Proposal: Pluggable PD scheduler

Author(s): Liang Jinronghttps://github.com/dimstars，Hu Haoshenghttps://github.com/a1iive
Last updated: 2019-08-02
Discussion at: https://github.com/pingcap/pd/issues

Abstract

Currently, PD's scheduling strategy is load-balancing, but sometimes users have more detailed requirements. For example, some data will be frequently accessed in a certain period of time, and it needs to be deployed to high-performance nodes. PD needs to allow users to customize scheduling rules and manage data.
Add scheduling plugins to parse rules and generate scheduler to schedule user-specified data. Add code to PD to resolve scheduling conflicts so that the original scheduling will not affect the user's scheduling.
The pluggable PD scheduler supports user-defined scheduling rules, supports dynamic update of configuration files, and balances the cluster load as much as possible while satisfying user requirements. Cluster load imbalance may occur, and the added inspection mechanism will bring a small amount of additional overhead.

Background

In some application scenarios, TiKV users may issue short bursts of access, such as the demand for Shared bikes during rush hours. PD scheduling adopts a dynamic balance strategy. Although it can dynamically adjust the data distribution according to the visits, it cannot be deployed in advance, so passive scheduling seems to be a little difficult.
In addition, load balancing assumes that all servers perform similarly.While server performance can vary significantly, users want critical data on high-performance machines.That is to say, PD currently lacks the ability to meet specific user needs and cannot change scheduling strategies according to different application scenarios.
This proposal expects PD to support user-defined scheduling rules, dynamically acquire user configurations and apply them to scheduling, resolve conflicts between user rules and original scheduling, and balance load as much as possible on the premise of meeting user requirements.

overview

By dynamically parsing the user configuration file, obtain and apply user-defined rules to meet the specific scheduling needs of users.

How it works?

The "toml" configuration file is used to parse the user-defined rules, and the parsing operation is completed in the plugin. Then, the corresponding scheduler is generated according to the user-defined rules to complete the corresponding scheduling.
The user can modify the configuration file at any time and then issue a SIGUSR1 system call signal to the PD process to re-read the configuration.
We translate rules into scheduling operations of specific resources (region, leader, store), which are stored in PD. When the original scheduling selects source or target, part of the data specified by the user is filtered out, and other data is selected for scheduling.

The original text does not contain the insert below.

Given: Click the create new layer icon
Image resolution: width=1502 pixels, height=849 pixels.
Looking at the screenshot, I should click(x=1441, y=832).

What needs to be changed to implement this design?

Write the golang plugin to parse the toml configuration file and generate the appropriate scheduler.When a new rule appears, it is converted to a format recognized by PD and stored in PD.
Register the plugin at PD startup and call the plugin to retrieve user-defined rules and store them in memory.
Add code to handle scheduling conflicts.

What may be positively influenced by the proposed change?

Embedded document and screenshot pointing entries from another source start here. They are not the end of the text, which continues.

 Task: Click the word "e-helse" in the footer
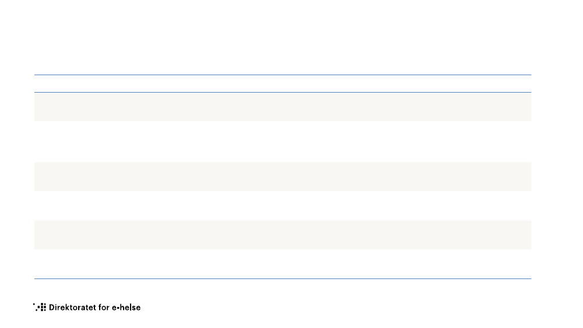pyautogui.click(x=127, y=307)
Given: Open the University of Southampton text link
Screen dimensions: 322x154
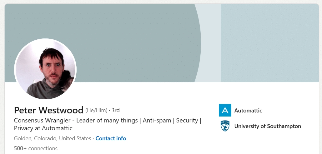Looking at the screenshot, I should coord(268,126).
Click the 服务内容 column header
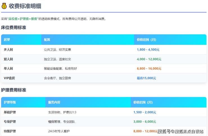The image size is (208, 136). pyautogui.click(x=54, y=102)
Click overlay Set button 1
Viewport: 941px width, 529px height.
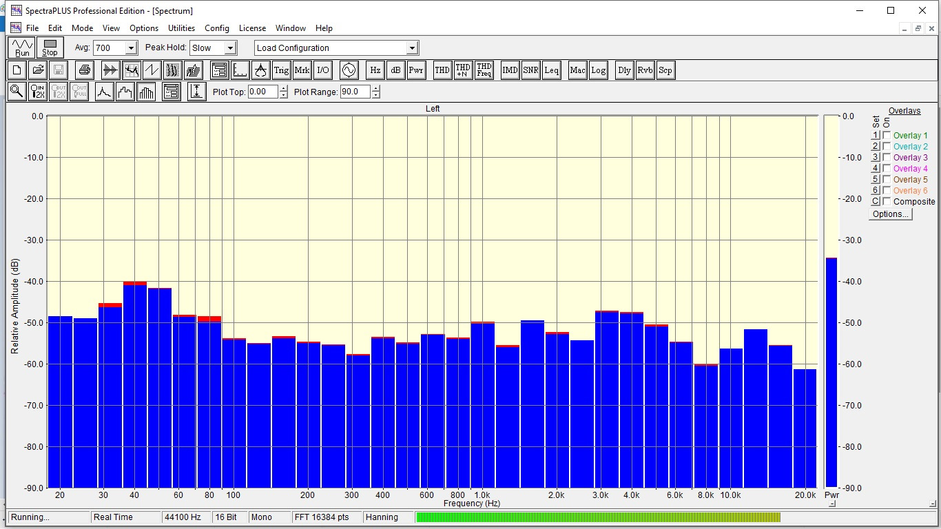(x=876, y=136)
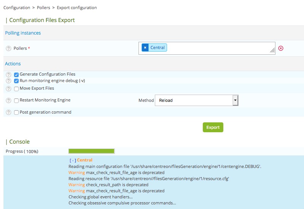The height and width of the screenshot is (209, 304).
Task: Open Pollers breadcrumb link
Action: coord(43,8)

The proposal supports user-defined scheduling rules and dynamic update of configuration files to better adapt to various application scenarios.

What may be negatively impacted by the proposed change?

The cluster load may be unbalanced, and the additional checking mechanism may bring a small additional overhead.

Rationale

How other systems solve the same issue?

Provide abstract scheduling rules for user definition.
Use configuration files to get user-defined rules.
Resolve abstract rules into concrete schedules.
Handle conflicts between native rules and user rules.

What other designs have been considered and what are their disadvantages?

To avoid conflicts, only use the original schedule or user-defined schedule, and set the switch for control. But doing so requires user-defined rules to be highly feasible.High level of abstraction of custom rules and professional level of users are required.Poor use can lead to inconsistent data or cluster crashes.

What is the advantage of this design compared with other designs?

Modifying the plugin code does not affect PD's business logic.
User-defined scheduling rules can be flexible. Regardless of how the rule is modified, the plugin simply needs to parse it into a schedule for a specific resource and store it in PD.
Modifying the plugin code does not affect PD's business logic.User-defined scheduling rules can be flexible.Regardless of how the rule is modified, the plugin simply needs to parse it into a schedule for a specific resource and store it in PD.It does not change the original frame structure of PD.It's pretty stable.
The conflicts between the two scheduling policies can be basically solved and the load can be balanced as much as possible under the premise of meeting the requirements of users.

What is the disadvantage of this design?

Since the user-defined scheduling only considers part of the data, there is no macro-control for the entire cluster, and the cluster load may be unbalanced.
The added checking mechanism also brings a small additional overhead.

What is the impact of not doing this?

Lack of ability to meet the needs of specific users, can not change the scheduling policy according to different application scenarios.

Compatibility

Does this proposal make TiDB not compatible with the old versions?

No.

Does this proposal make TiDB more compatible with MySQL?

No.

Implementation

User-defined rule

1. Specify a leader of data corresponding to a key range on a specific store through label.

If the target store does not have peer in the specified region, the leader peer is moved to the store.
If there is a peer but it is not a leader, then transfer the leader of the region.
If the leader of the region is on the target store, do nothing.
Given multiple stores, leaders are distributed evenly across those stores.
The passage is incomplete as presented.